Reproduce the lines below word for word, starting at the first line and ending at the line that contains "pyautogui.click(x=110, y=192)".

- _Data excerpts_:

******

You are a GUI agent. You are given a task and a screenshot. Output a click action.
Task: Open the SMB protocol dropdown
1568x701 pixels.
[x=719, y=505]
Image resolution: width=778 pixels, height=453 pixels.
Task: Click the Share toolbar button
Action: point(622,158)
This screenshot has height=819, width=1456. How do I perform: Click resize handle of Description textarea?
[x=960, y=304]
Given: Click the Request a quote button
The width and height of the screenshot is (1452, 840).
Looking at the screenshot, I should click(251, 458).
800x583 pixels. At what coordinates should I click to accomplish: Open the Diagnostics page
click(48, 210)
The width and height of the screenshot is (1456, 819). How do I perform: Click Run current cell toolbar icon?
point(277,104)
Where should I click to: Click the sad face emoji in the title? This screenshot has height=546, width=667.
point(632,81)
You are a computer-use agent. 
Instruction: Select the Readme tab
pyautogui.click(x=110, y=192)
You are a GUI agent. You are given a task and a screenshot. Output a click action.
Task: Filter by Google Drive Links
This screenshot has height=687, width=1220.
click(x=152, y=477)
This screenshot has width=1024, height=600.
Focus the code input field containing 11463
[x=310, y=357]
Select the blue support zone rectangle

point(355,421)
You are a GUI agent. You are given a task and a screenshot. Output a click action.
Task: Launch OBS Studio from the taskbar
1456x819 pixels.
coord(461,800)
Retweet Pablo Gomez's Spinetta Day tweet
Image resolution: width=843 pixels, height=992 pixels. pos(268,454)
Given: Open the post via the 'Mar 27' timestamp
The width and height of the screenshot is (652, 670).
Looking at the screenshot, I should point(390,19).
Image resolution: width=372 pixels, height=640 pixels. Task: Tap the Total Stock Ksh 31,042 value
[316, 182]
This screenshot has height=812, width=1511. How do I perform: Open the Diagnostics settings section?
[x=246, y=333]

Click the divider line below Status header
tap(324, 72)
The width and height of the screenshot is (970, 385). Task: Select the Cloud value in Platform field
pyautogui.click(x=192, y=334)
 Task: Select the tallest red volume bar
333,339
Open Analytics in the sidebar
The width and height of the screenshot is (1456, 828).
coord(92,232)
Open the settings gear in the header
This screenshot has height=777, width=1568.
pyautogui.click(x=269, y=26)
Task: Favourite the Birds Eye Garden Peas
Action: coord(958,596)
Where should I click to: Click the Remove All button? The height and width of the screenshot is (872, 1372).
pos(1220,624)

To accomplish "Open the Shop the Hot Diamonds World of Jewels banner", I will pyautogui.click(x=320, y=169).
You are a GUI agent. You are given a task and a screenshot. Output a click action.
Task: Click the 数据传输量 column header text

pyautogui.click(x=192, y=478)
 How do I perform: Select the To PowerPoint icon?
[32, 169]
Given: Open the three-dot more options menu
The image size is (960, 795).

******

- _Output for this task_:
You are a GUI agent. You are given a task and a screenshot. Output a click action.
Task: Open the SMB protocol dropdown
1568x701 pixels.
[x=719, y=505]
Image resolution: width=778 pixels, height=453 pixels.
Task: Click the Share toolbar button
Action: point(622,158)
This screenshot has height=819, width=1456. How do I perform: Click resize handle of Description textarea?
[x=960, y=304]
Given: Click the Request a quote button
The width and height of the screenshot is (1452, 840).
Looking at the screenshot, I should click(251, 458).
800x583 pixels. At what coordinates should I click to accomplish: Open the Diagnostics page
click(48, 210)
The width and height of the screenshot is (1456, 819). How do I perform: Click Run current cell toolbar icon?
point(277,104)
Where should I click to: Click the sad face emoji in the title? This screenshot has height=546, width=667.
point(632,81)
You are a computer-use agent. 
Instruction: Select the Readme tab
pyautogui.click(x=110, y=192)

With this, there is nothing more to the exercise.